Religious freedom is being threatened by gay marriage

English: the moment of the Marriage Equality A...
English: the moment of the Marriage Equality Act vote at the capital building in Albany NY June 24, 2011. In the balcony of the chambers. photographed by the Celebration Chapel of Kingston NY (Photo credit: Wikipedia)
The concerted push to legalise same-sex marriage in Australia threatens to undermine the religious freedoms of our faith communities.
Earlier this month, the private office of Australian Marriage Forum President David van Gend was the target of vandals who spray-painted the word ‘Bigot’ across the building’s edifice.
Despite cautions from Australian Marriage Equality to ‘not jump to conclusions about the perpetrator’, it’s hard to believe that van Gend was targeted for any reason other than his opposition to same-sex marriage.
Regrettably, the AMF President is not the first casualty of this war against religious freedom – nor will he be the last. Over the past four years, public opponents of same-sex marriage have been subject to a coordinated campaign of censorship and vilification.
In January 2012, tennis legend and now Christian pastor Margaret Court was ruthlessly vilified for voicing a conventional heterosexual view of marriage. Gay rights activist Kerryn Phelps demanded that Margaret Court Arena be renamed to purge it of any association with supposed bigotry or homophobia.
Just four months later, Victoria’s deputy chief psychiatrist Professor Kuruvilla George – a former Christian missionary – was forced to resign from the Equal Opportunity and Human Rights Commission. The professor’s unpardonable sin was to sign a submission suggesting that children raised by both a mother and father fared better than children without a parent of either sex – a relatively mainstream view shared by many Australians.
Despite Professor George being cleared of any misconduct, his position on the EOHRC was made untenable by the vendetta of vilification waged against him.Shortly after, he resigned.
This culture of censorship is also infiltrating the sections of the media which are prosecuting a partisan agenda in support of so-called ‘marriage equality’. 
This culture of censorship is also infiltrating the sections of the media, which are prosecuting a partisan agenda in support of so-called ‘marriage equality’.
In March, SBS management pulled a television advertisement critical of same-sex marriage that had already been booked and paid for by the AMF. Instead, the station broadcast an uninterrupted telecast of Sydney’s Gay and Lesbian Mardi Gras.
Three weeks ago, ABC Radio National’s Fran Kelly shut down an interview with Australian Christian Lobby Managing Director Lyle Shelton who simply asked: ‘If you remove the gender requirement, why wouldn’t you then remove the numeric requirement?’
Instead of acknowledging that polyamorists are in fact publicly demanding to be included in so-called ‘marriage equality’ reforms, Kelly accused Shelton of ‘scaremongering’ and guillotined the interview within 30 seconds.
Those of us who watched last week’s Q&A Special, ‘Between a Frock and a Hard Place’ would have noticed that the panel was stacked five-to-one against Fred Nile, the single advocate of conventional heterosexual marriage.
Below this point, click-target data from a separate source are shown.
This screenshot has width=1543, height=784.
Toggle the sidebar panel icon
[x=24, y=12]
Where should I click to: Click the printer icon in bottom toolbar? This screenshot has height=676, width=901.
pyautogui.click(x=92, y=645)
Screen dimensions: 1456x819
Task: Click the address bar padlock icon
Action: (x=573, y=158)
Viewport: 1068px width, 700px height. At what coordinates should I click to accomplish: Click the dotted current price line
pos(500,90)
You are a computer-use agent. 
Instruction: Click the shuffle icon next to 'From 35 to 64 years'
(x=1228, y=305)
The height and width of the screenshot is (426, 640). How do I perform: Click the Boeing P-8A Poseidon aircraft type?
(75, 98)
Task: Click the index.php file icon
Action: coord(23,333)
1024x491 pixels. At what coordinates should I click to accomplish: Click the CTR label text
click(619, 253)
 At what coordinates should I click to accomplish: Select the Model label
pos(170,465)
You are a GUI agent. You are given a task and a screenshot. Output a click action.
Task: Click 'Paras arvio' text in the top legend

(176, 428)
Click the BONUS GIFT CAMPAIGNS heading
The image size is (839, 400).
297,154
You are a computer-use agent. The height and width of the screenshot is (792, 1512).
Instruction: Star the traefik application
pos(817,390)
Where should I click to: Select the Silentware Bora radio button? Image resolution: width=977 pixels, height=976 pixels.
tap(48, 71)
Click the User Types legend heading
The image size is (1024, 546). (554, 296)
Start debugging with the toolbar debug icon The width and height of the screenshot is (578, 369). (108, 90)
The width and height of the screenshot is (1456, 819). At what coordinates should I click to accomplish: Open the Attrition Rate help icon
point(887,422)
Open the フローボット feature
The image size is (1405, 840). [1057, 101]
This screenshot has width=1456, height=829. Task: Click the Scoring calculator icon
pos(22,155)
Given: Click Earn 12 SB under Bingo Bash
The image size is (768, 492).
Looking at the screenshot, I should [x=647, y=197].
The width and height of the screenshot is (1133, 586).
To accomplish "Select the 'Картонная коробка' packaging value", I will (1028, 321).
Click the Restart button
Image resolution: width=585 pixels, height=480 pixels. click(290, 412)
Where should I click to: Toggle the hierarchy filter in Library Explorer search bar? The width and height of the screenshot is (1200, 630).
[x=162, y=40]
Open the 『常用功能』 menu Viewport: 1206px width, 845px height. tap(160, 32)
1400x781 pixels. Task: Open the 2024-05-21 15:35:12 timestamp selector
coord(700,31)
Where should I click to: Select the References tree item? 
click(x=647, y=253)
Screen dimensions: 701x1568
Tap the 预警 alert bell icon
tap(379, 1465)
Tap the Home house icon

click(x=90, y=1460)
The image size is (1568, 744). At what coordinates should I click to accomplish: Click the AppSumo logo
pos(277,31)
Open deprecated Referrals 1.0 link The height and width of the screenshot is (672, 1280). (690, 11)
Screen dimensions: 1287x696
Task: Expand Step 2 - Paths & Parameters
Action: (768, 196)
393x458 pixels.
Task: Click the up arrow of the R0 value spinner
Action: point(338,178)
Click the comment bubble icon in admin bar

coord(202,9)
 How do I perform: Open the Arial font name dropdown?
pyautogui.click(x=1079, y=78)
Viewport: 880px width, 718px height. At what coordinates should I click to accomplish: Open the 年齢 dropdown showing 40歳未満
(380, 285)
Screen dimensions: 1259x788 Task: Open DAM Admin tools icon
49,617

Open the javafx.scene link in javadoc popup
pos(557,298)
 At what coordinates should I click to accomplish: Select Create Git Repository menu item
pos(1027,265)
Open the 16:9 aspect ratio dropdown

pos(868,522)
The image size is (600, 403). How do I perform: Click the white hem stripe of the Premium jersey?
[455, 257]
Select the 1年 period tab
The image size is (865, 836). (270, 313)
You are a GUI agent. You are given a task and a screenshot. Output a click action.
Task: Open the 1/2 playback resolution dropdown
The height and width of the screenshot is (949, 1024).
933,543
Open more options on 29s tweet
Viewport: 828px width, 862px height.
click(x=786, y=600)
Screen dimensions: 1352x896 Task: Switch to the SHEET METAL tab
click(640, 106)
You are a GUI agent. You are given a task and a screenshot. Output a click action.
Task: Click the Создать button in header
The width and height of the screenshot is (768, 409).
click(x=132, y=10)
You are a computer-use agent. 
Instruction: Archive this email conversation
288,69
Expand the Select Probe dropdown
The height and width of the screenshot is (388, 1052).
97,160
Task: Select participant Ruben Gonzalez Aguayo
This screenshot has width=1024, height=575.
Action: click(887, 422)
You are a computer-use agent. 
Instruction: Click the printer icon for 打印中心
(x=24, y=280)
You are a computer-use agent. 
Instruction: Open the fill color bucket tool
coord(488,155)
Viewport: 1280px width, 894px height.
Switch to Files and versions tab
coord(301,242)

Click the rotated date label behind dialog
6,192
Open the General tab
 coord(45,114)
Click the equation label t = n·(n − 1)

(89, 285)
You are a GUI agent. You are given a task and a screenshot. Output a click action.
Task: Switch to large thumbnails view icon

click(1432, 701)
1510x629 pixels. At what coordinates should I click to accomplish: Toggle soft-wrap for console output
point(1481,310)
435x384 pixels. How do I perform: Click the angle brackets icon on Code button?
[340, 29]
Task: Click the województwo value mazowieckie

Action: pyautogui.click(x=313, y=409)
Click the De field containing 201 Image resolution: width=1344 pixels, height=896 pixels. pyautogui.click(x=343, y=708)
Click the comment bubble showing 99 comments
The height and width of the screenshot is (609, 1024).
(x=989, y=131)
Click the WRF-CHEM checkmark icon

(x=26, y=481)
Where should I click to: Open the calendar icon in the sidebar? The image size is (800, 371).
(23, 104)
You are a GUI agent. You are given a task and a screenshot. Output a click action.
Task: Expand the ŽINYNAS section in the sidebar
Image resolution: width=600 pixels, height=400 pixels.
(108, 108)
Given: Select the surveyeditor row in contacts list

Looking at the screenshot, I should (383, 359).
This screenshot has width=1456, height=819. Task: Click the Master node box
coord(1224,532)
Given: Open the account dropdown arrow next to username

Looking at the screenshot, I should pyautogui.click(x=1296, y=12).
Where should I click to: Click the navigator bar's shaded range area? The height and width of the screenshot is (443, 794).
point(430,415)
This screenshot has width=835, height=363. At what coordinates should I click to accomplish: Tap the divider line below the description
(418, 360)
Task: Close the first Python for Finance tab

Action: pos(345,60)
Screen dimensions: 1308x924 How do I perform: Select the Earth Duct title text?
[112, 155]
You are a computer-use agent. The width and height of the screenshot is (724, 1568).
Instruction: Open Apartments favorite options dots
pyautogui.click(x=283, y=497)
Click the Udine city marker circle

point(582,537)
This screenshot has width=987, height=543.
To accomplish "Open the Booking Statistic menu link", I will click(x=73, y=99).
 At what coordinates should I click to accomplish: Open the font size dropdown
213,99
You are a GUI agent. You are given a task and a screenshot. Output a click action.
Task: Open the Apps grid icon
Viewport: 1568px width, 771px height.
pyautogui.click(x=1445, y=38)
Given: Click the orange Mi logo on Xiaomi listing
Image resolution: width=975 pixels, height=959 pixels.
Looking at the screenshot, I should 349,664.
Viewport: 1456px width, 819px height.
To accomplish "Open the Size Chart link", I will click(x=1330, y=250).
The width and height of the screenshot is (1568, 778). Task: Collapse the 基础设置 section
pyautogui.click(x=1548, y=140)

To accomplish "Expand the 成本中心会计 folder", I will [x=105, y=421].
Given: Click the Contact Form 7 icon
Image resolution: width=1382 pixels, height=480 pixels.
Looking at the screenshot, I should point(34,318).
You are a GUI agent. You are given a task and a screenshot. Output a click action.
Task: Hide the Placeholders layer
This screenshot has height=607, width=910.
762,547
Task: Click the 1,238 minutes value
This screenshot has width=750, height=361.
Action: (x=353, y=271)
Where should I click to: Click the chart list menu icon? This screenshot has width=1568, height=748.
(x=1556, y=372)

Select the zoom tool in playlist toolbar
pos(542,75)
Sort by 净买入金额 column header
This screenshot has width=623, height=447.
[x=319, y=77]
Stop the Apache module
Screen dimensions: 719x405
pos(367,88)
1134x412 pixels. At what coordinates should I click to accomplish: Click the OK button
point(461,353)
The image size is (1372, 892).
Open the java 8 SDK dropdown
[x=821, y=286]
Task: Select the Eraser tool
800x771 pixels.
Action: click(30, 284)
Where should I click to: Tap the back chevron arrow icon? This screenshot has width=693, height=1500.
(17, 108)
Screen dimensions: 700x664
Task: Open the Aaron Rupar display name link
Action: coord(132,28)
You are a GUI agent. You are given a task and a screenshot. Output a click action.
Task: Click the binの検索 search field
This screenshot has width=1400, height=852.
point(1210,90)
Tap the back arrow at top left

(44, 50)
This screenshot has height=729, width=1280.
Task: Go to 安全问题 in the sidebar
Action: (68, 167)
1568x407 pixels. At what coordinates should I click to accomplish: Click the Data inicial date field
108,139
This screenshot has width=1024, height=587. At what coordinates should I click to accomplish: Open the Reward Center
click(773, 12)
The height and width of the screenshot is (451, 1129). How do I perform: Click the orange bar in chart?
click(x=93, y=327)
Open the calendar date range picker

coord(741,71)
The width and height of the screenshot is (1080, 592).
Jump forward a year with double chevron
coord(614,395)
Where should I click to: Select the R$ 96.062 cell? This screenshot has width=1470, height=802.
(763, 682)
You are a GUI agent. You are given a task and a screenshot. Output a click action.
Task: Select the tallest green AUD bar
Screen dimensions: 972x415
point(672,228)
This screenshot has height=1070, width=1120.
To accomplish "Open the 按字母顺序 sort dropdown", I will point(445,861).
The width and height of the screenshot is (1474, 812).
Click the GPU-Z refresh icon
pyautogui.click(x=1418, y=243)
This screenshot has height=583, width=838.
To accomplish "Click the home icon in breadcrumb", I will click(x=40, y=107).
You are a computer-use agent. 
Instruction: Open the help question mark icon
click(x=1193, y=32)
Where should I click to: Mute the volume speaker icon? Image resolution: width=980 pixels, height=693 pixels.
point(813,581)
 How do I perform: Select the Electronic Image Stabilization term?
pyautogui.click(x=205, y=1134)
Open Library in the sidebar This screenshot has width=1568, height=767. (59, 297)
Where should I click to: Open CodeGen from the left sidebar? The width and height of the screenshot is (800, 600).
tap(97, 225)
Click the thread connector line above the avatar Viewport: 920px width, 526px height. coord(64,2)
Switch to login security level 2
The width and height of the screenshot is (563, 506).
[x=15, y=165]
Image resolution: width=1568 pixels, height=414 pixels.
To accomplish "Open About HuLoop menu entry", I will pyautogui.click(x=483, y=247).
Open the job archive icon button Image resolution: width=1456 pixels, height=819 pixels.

Indeed, the special episode was aired with the specific purpose of highlighting and presumably normalising ‘changing attitudes to sexuality and gender’.
This debate is the single most decisive step in Australia to curtail the right to freedom of thought, conscience and religion – a freedom protected by the International Covenant on Civil and Political Rights.
By contrast, the European Court of Human Rights has expressly ruled that same-sex marriage is not in fact a human right, as so-called ‘marriage equality’ advocates would have us believe.
It’s a worrying sign when emotive rhetoric rides roughshod over supposedly inalienable rights protected at international law.
This is where the Shorten-Plibersek ‘marriage equality’ bill – currently before the Parliament – falls so short. It fails to provide sufficient protections for private service providers who have a genuine religious objection to facilitating a same-sex marriage.
Sure, it provides that ministers of religion will not be forced to officiate same-sex weddings. This is the very least it could do.
But what about the Muslim wedding planner who has a genuine faith objection to plan a lesbian wedding? Or the Jewish marriage counsellor who cannot in good conscience provide sex therapy to an engaged homosexual couple?
And this is no mere rhetorical question.
In 2009, a Christian relationships counsellor in the United Kingdom was sacked for standing by his religious conviction to not provide sex therapy to a gay couple. His employer could have easily reallocated his caseload. Instead, it fired him. The UK Employment Appeals Tribunal upheld his dismissal as lawful.
If the Shorten-Plibersek bill is passed in its current form, there will be no protection at law that would prevent the UK experience from being mirrored right here in Australia.
The bill fails to appreciate the significant consequences of legalising same-sex marriage for Australia’s faith communities. Instead, it buys into the superficial rhetoric that any opposition to same-sex marriage is bigoted discrimination that should be censored, silenced and outlawed.
Much more than the institution of marriage is at stake in this debate. At risk is the freedom of faith communities to not just believe but also express their religious convictions in what is supposed to be a modern liberal democracy.